Very nice, did you use that custom Mii maker that's floating on the net? I remember playing with it.


----------



## Opium (Oct 30, 2006)

Yeah I've been playing around with that. I think I'm under a bit of a Wii spell at the moment, Nintendo gave me a call, I'm going to a special Wii party this Wednesday


----------



## Dragonlord (Oct 30, 2006)

Hehe... I wondered how long it takes for people to make a "sword" picture. Kinda the first thing that jumps in your mind if you think about the possibilities of this technic.


----------



## gimpymoo (Oct 30, 2006)

QUOTE(Dragonlord @ Oct 30 2006 said:


> Hehe... I wondered how long it takes for people to make a "sword" picture. Kinda the first thing that jumps in your mind if you think about the possibilities of this technic.



Not me....

LIGHT SABER ALL THE WAY !!!!

Thats where my heads at


----------



## mthrnite (Oct 30, 2006)

Ahh, always nice to see a matching tie and handkerchief!

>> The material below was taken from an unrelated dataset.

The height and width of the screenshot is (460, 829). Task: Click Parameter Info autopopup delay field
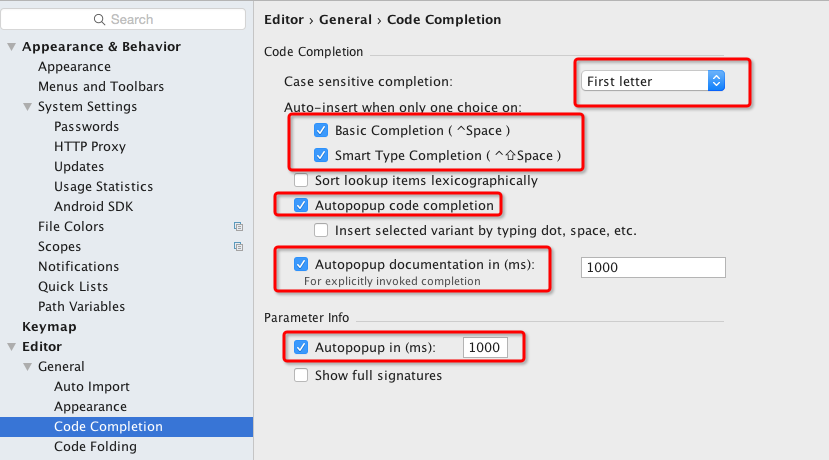point(485,347)
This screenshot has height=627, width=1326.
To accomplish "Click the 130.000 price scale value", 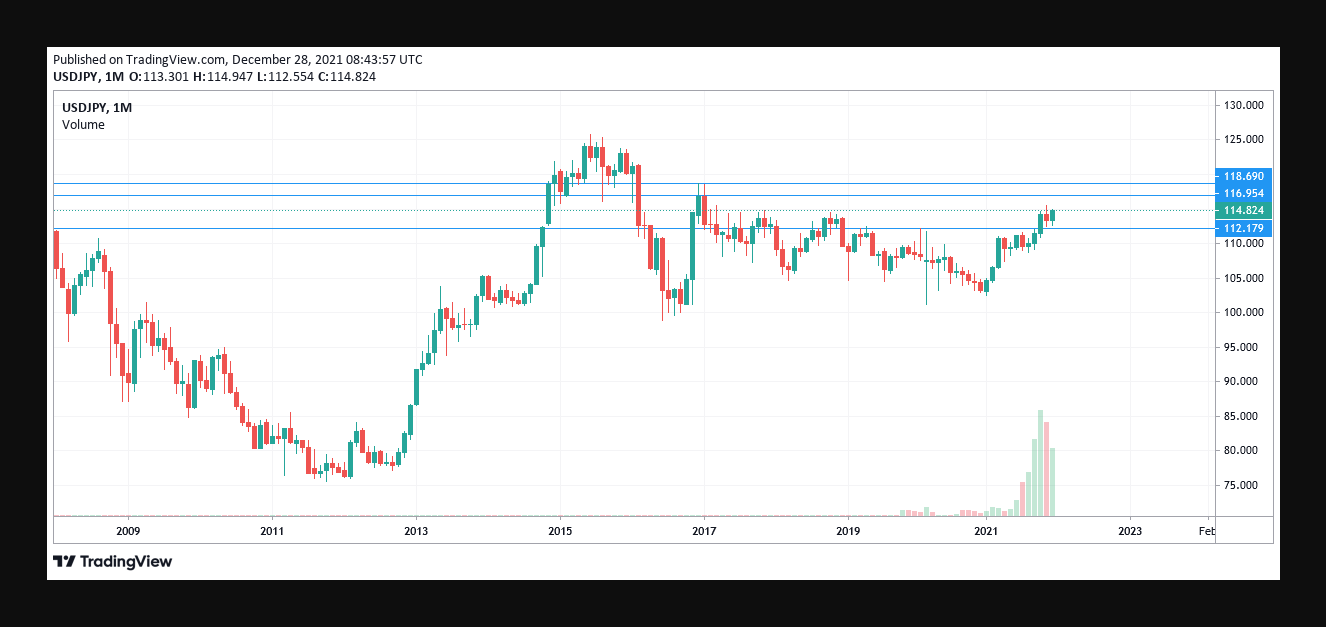I will pos(1244,105).
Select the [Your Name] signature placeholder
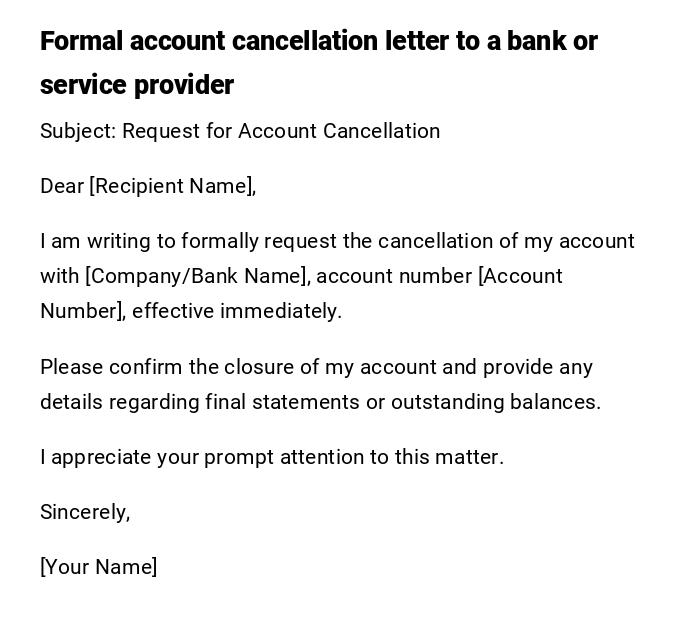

.. and I like the mii of yoo, friendly and inviting. Much better than your last avatar IMO, which made me want to run away.

What was that scary fellow from by the way.. I know I should know, but the thousand hours of Time Splitters I've put in kept clouding my memory. ZOMBIE! SHOOT IT SHOOT IT!

.. oh and I believe when someone is knighted the queen lops off your shoulders, not your head, but I'm not British so I plead ignorance on the matter.


----------



## TheStump (Oct 30, 2006)

^it was G Man from Half life 2.  :'(  will that hold up in court?


----------



## mthrnite (Oct 30, 2006)

Thank you TheStump, that was killin' me. I knew I'd seen it before.
I've only played Half Life (1) on PS2 and only part way in, due to a nasty disk error.
My pc isn't powerful enough to do it justice, so I'll have to wait till I get my Intel mac to get in on that goodness.


----------



## lagman (Oct 30, 2006)

You can always get a cheap XB, the port of HL2 is really amazing, it looks great, it plays great, the only issue is the loading times


----------



## mthrnite (Oct 30, 2006)

I actually think an xbox is in my future, if for nothing else, the nude patch for DOA Beach Volleyball is quite compelling. 
	

	
	
		
		

		
		
	


	




Sorry for pulling the post off topic there Opium, I seem to have a propensity for that.


----------



## lagman (Oct 30, 2006)

right 
	

	
	
		
		

		
		
	


	




Opium, it´s just me or your Mii have a 3Dish style?


----------



## Sc4rFac3d (Oct 30, 2006)

QUOTE(Opium @ Oct 30 2006 said:


> Yeah I've been playing around with that. I think I'm under a bit of a Wii spell at the moment, Nintendo gave me a call, I'm going to a special Wii party this Wednesday



wow, you're lucky! 
	

	
	
		
		

		
		
	


	




 I remember I got a mail from NoE about the same thing just a few days ago. But the chances I get chosen is probably 1 in a zillion.


----------



## imgod22222 (Dec 22, 2006)

Looks cool. 
	

	
	
		
		

		
		
	


	



However, after beating HL2 two months ago i much prefer your old Gordon Freeman sig.


----------